Since the introduction of the first power meter back in the late 80’s, the market has grown substantially – both in terms of manufacturers and types of power meters. However, the majority of power meters have always been aimed at road cyclists. Why? It’s just a bigger market, there are more people on road bikes and that’s where more of the demand is. But since we have been in this business, it’s been fun to watch the mountain bike side of the market come to life. As of this writing, we have close to 40 different mountain bike power meters available…not too shabby. So if you’re in the market for a power meter for your MTB, this article will hopefully bring you up to speed!
Mountain Bike Power Meter Market
While the road market still dominates demand, there are several different mountain bike power meters that are available. In fact, of the seven types of power meters that are available for road bikes, six are now available for MTB (crank, spider, crank arm, handlebar, and bottom bracket). A pedal-based power meter is all that is lacking for MTB – but as you will see below, it’s on the way! So the chances are high that you can find something that fits both your bike and your budget.
How Mountain Bike Power Meters Work
Mountain bike power meters are just like their road bike counterparts.
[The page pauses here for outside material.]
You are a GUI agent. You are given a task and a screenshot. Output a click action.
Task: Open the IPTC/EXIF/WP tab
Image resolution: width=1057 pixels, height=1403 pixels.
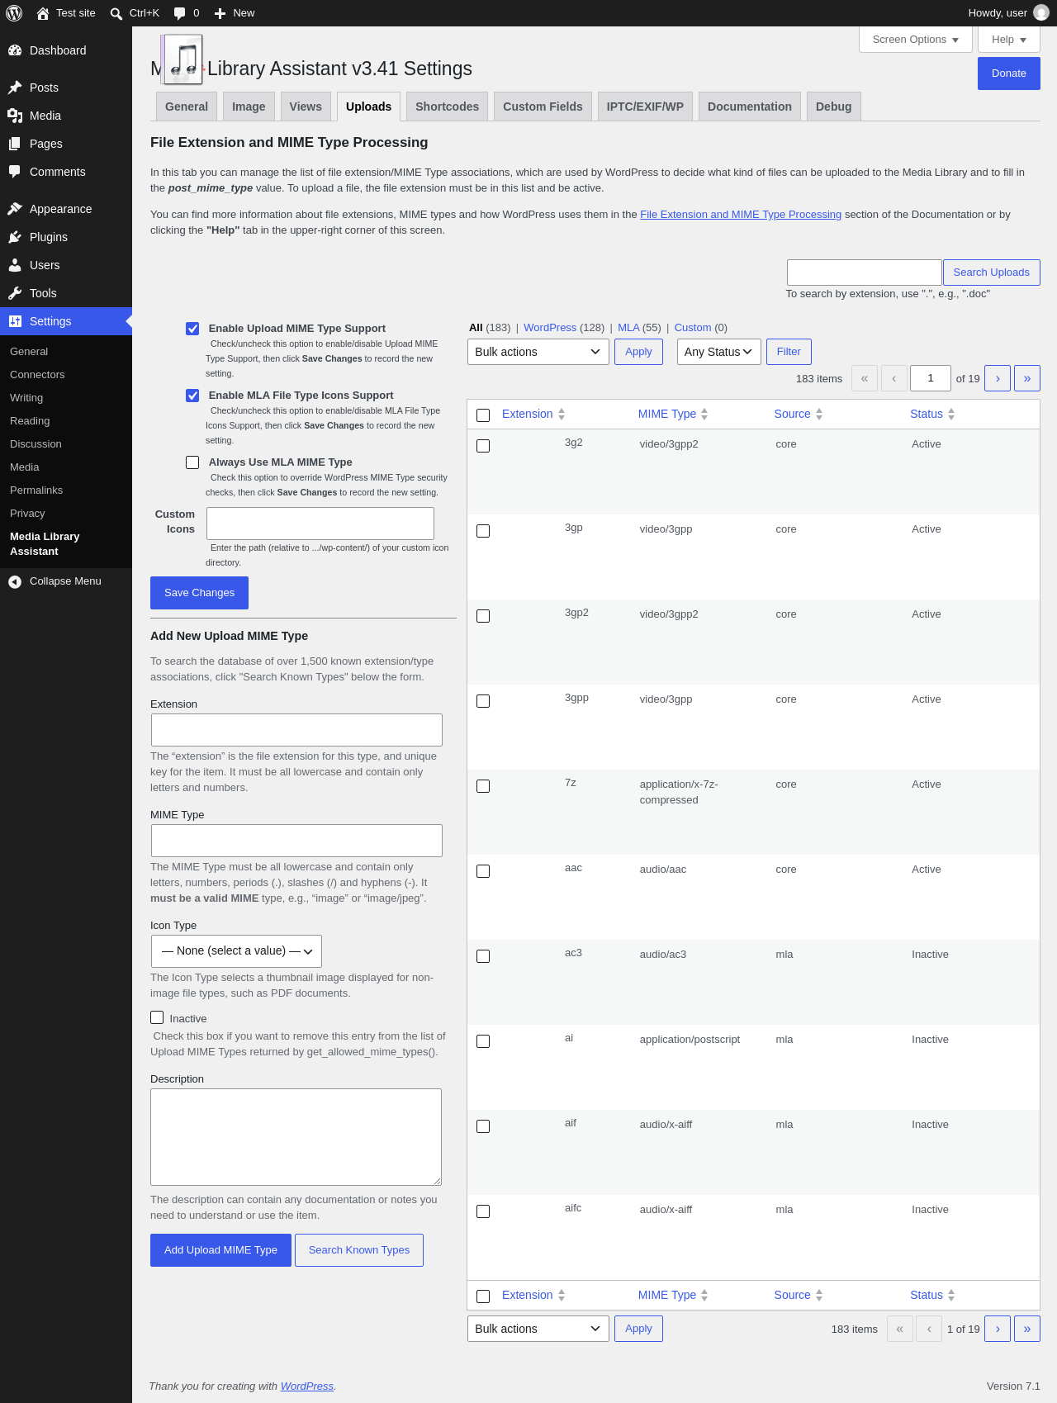click(x=645, y=107)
The power meters house strain gauges and electronics within a bike component. This could be within a crank, crank arm, etc. The strain gauges measure the power, or torque, produced by the rider. They also measure cadence, using either accelerometers or magnets. Both power and cadence information is sent wirelessly to your head unit using either ANT+ or Bluetooth SMART.
Your Mountain Bike Power Options Based on Power Meter Type
With a crank based power meter, your entire crankset is replaced for a new, power-equipped version. This power meter type is usually the most expensive as you are buying an entire crankset, in addition to the power meter bits. Cranks usually measure both legs, can sometimes also provide independent left/right power and are typically pretty crash-resistant.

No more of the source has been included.